Wednesday 4 April 2007

Conflict

Yesterday I had a minor spat with my DH over tidying up. It was just a silly thing, with him shouting at me and me feeling cross. Soon afterwards I ate my dinner mindfully, but then had some ice cream afterwards.

In my head I was saying to myself 'Are you really still hungry or are you just eating because you're cross with him?' I told myself to 'shut up' because I wanted to eat my ice cream and because it was with my dinner so it was allowed. I wasn't overfull, just not 'hungry.'

I'm also a bit disappointed as I don't think I've got pregnant this month - feel very PMTy - won't know definite for a few more days but I was enjoying day dreaming.

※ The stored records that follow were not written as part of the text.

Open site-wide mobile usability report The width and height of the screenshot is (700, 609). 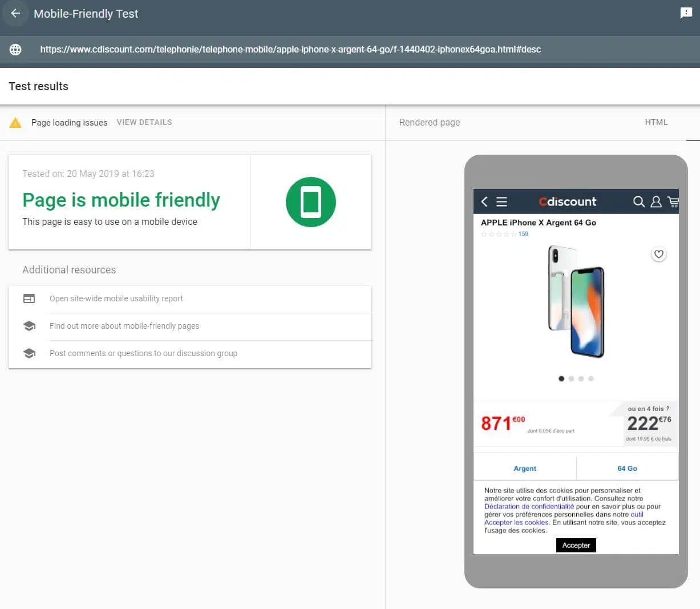[116, 299]
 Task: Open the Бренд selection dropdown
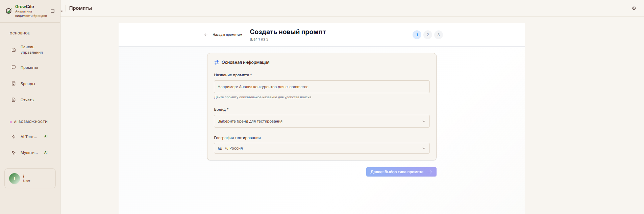(321, 121)
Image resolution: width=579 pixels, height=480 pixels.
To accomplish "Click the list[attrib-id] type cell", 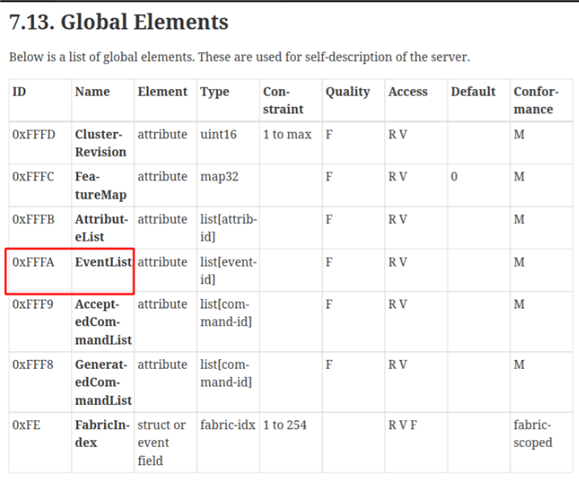I will (x=228, y=228).
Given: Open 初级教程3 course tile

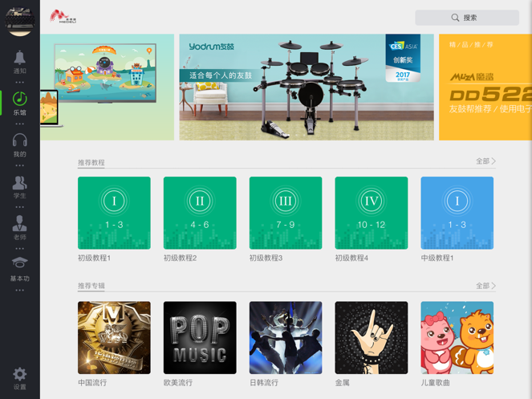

Looking back though, perhaps I could have sat with my feeling cross and not eaten the ice cream. I suppose noticing the emotion is part of the battle and noticing what I'm doing once I've had the emotion is useful too, but I'm still not there yet with just sitting with it and not having the ice cream (which wasn't even that nice!).

But actually admitting what I felt and why I might have been a bit 'churned up' inside is a useful exercise, I'm not sure all the emotions had quite floated to my brain and been processed.

2 comments:

Anonymous said...

Just realizing that you ate out of frustration or hungry is a huge step! I notice that I make many excuses and don't own up to eating for non-hunger reasons. Nothing makes me overeat like a fight with DH. Feel better!

Anonymous said...

wow, well done for the realisation.

I am sorry to hear about your dissapointment regarding pregnancy. I remember struggling to fall pregnant, I have lupus so it makes things hard and I was told by an IVF dr that I would never have babies.